A note on the eagle story — I heard this story years ago in a video of Eldon Taylor. It’s one of my favourites.
Mountains touching sky
beetle marches unobserved
in prairie grasses.
The haiku wrote itself while I lay in savasana last night, my body gratefully giving itself over to ‘corpse pose’ after 75 minutes of hot yoga.
I know. I know.
Dead minds don’t think.
But my mind couldn’t help itself. When it wants to create, the muse awakens in the silence and has her way with me.
In my search for quiet mind, I wondered if I would remember the words, or even the fact that I had fallen into haiku thinking and, there it was this morning. The moment my fingertips hit the keyboard and I gave myself over to the process of writing, the words appeared.
I am amused.
I don’t recall ever being fascinated with writing haiku before. One month after hitting the yoga mat, my mind is stirring in unusual ways. Perhaps it isn’t a goddess awakening within me but a Buddha!
Somehow, the vision of a fat, chubby Buddha laughing and rubbing his belly in contentment is not as stimulating as a svelte, sensual goddess dancing with her seven veils unravelling my psyche.
Perhaps though, it is fitting.
Life is funny.
We humans are funny too.
Yesterday, a man I knew from my days of working at the homeless shelter, dropped into my office unexpectedly.
I’d run into him the day before and he’d asked if he could call. “I’d like to talk to you about writing my story,” he said.
And there he was, the very next day, standing in the lobby of our offices.
“I need to ask you something,” he said after I’d lead him into a private meeting room and sat down. “I’m in a real bind financially. Everything will unravel if I don’t get $500 today and put it in my bank account. If you lend it to me I can pay it back tomorrow.”
And he went on to explain his financial predicament.
I stopped him.
“You don’t have to tell me the intimate details of your story,” I told him gently. “I can’t lend you the money.” And then I gave him a suggestion on how to deal with his financial emergency.
Instantly, his entire being deflated. He looked lost. Frightened. My suggestion won’t work he told me because he had to pay the first $500 to someone else in order to borrow the next to pay off the second.
What happens when you get to your last person on the list? I asked.
I don’t know, he said. I haven’t got there yet.
When I worked at the shelter, one of my co-workers called it, The Hail Mary Solution.
Pray for a miracle.
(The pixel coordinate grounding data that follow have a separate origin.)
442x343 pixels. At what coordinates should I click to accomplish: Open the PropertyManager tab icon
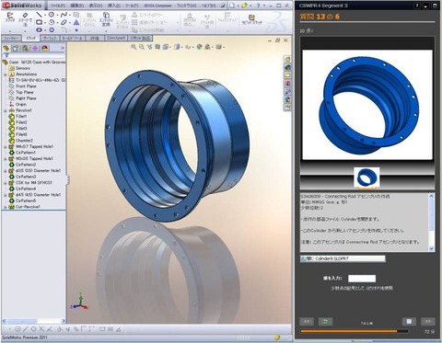(16, 48)
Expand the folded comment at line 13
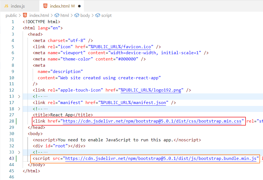263x180 pixels. click(x=19, y=96)
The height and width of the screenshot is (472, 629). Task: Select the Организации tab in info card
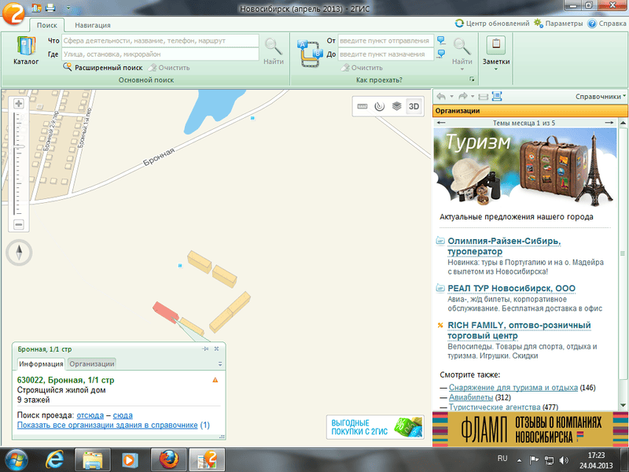92,363
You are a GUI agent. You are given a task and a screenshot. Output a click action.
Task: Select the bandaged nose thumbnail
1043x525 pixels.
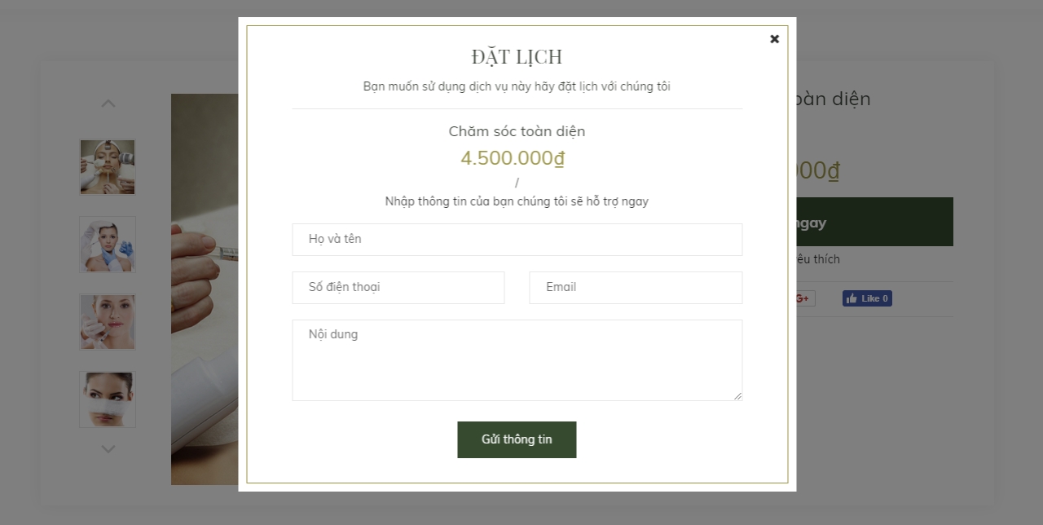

Pray that if you keep putting one more grain of sand on the pile it won’t all come tumbling down. And even though you know it can’t last, you keep adding one more grain, one more grain, building it up and up until that one grain is added that the pile can no longer sustain. And it all comes spilling down to earth.
Mountains soar to the sky. Prairie grasses blow in the wind. And there, at my feet, is a tiny beetle slowly crawling along the earth. Unnoticed, he is not concerned with what the mountains are doing. He doesn’t care if the grasses grow or the sky falls down. He is only concerned with his journey. Slowly, with intention, he keeps walking. One step in front of the other, moving forward.
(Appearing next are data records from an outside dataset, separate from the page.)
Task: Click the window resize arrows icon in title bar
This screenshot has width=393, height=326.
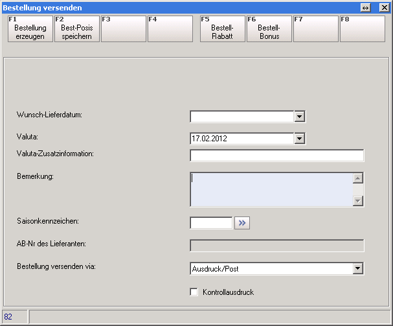Action: [x=366, y=7]
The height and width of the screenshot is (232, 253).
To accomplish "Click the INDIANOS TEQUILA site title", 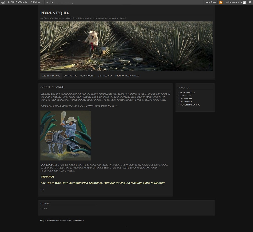I will pos(55,13).
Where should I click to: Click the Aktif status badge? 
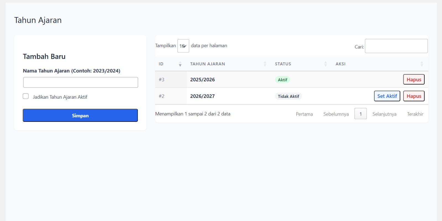[x=282, y=80]
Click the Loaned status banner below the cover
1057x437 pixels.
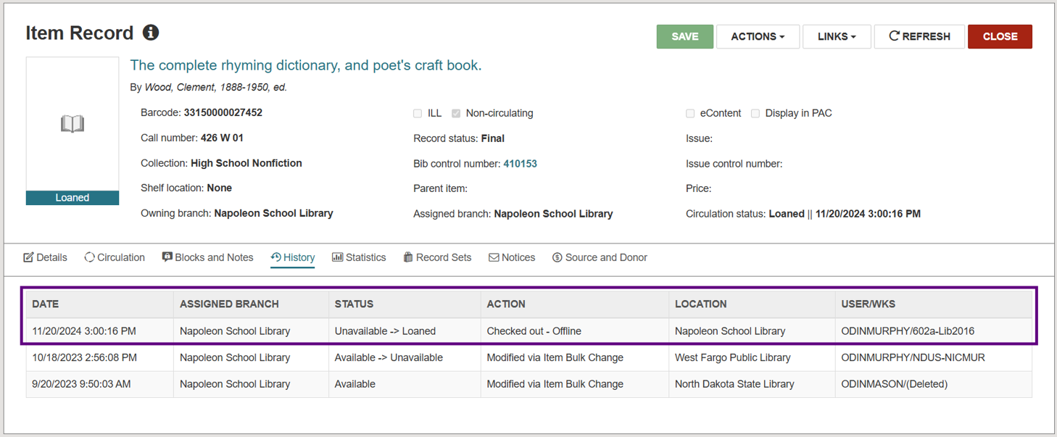(72, 197)
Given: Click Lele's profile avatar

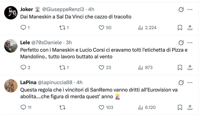Looking at the screenshot, I should coord(11,46).
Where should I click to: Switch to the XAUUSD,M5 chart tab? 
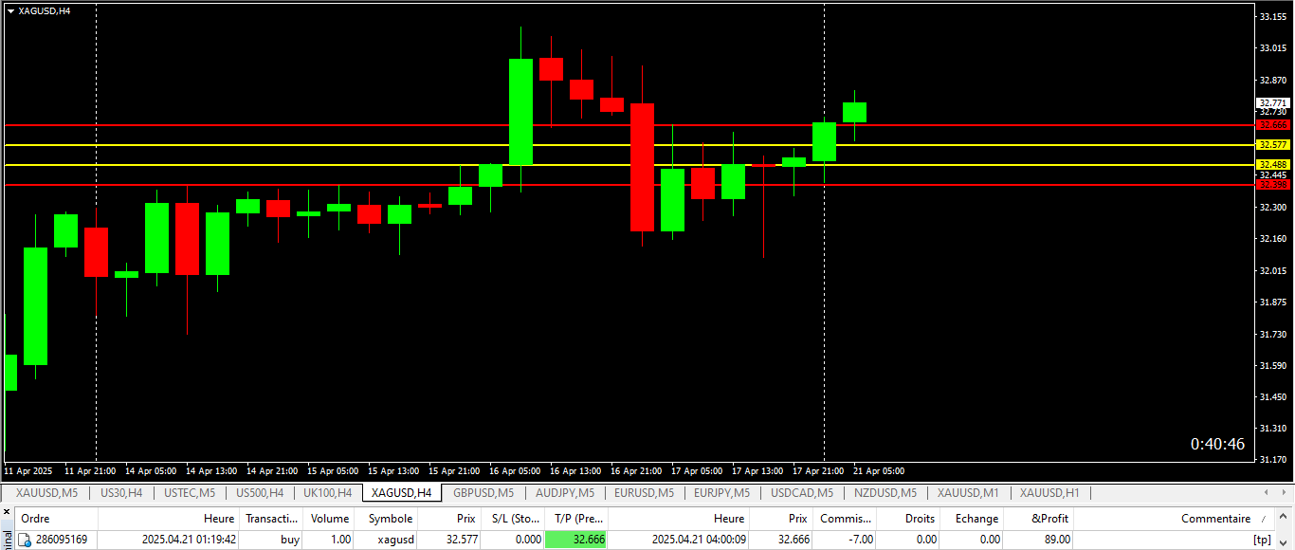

I have spent many days piling sand, trying to fix a problem I’ve created by adding more of what I did to build it up.
It is only when I stop focussing on adding a grain of sand to keep the sandpile growing, that I start to awaken to what is evident right where I’m at. Grounded in my body, my feet firmly planted in the now of my being present, I discover the truth of where I’m going is not built on adding one mistake to another.
It’s created when I stop doing what I’m doing that isn’t working, and start becoming aware and accountable for what I’m doing – and choose to stop destroying my path with steps in the wrong direction.
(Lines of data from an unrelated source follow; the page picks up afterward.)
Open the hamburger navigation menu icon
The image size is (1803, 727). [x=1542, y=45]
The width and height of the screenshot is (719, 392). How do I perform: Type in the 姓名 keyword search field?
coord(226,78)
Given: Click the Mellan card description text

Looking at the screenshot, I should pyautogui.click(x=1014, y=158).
A man asked to borrow $500 yesterday. In his request, I was given the gift of awakening. No matter if part of me wanted to help him. No matter if part of me wanted to relieve his immediate anxiety so that he would feel better, it wouldn’t have helped. The relief would have been fleeting.
And in its passing, we might both have been swept away in the tsunami of the sandpile spilling down to the earth.